When the debug information is stored in an object file, sometimes the debug information is intermixed with the linker symbols in one big symbol table, while sometimes the two are separate. Unix systems added debug information to the compilers a little at a time over the years, so it all ended up in one huge symbol table. Other formats including Microsoft's ECOFF tend to separate linker symbols from debug symbols and both from line numbers.
Sometimes the resulting debug information goes into the output file, sometimes into a separate debug file, sometimes both. The advantage of putting all of the debug information into the output file is simplicity in the build process, since all of the information used to debug the program is present in one place. The most obvious disadvantage is that it makes the executable file enormous. Also if the debug information is separated out, it's easy to build a final version of a program, then ship the executable but not the debug files. This keeps the size of the shipped program down and discourages casual reverse engineering, but the developers still have the debug files if needed to debug errors found in the shipping project. UNIX systems have a "strip" command that removes the debugging symbols from an object file but doesn't change the code at all. The developers keep the unstripped file and ship the stripped version. Even though the two files are different, the running code is the same and the debugger can use the symbols from the unstripped file to debug a core dump made from the stripped version.
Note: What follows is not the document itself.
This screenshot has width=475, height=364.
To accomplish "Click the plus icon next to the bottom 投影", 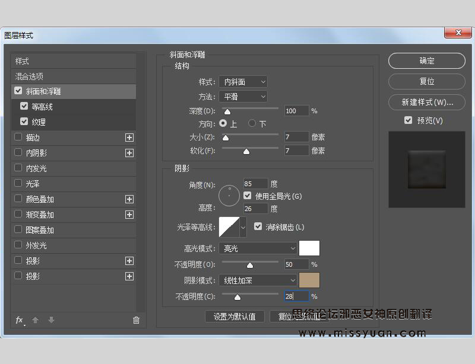I will 129,276.
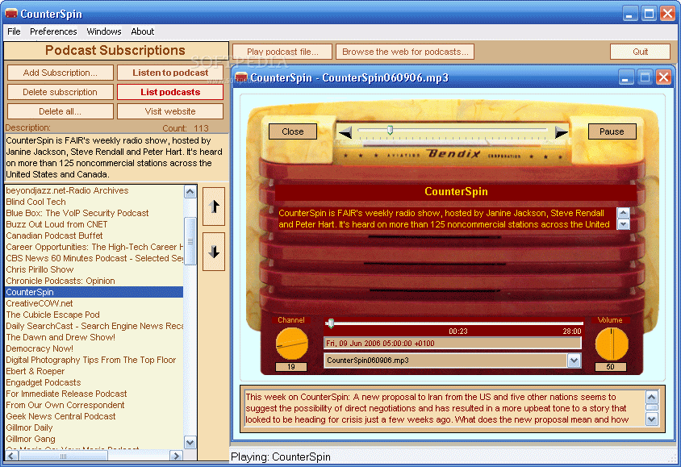Click the Visit website button
681x467 pixels.
click(x=169, y=111)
1. Write a C++ program with a lot of functions whose mangled names differ only in the last few characters. See how long they take to compile. Change them so the mangled names differ in the first few characters. Time a compile and link again. Do you need a new linker?
2. Investigate the debug symbol format that your favorite linker uses. (Some on-line resources are listed in the bibiography.) Write a program to dump the debugging symbols from an object file and see how much of the source program you can reconstruct from it.
Project 5-2: Add symbol value resolution to the linker. Since most symbols are defined relative to segments in linker input files, the value of each symbol has to be adjusted to account for the address to which each segment is relocated. For example, if a symbol is defined as location 42 within a file's text segment, and the segment is relocated to 3710, the symbol becomes 3752.
Project 5-3: Finish the work from project 4-2; handle Unix-style common blocks. Assign location values to each common block.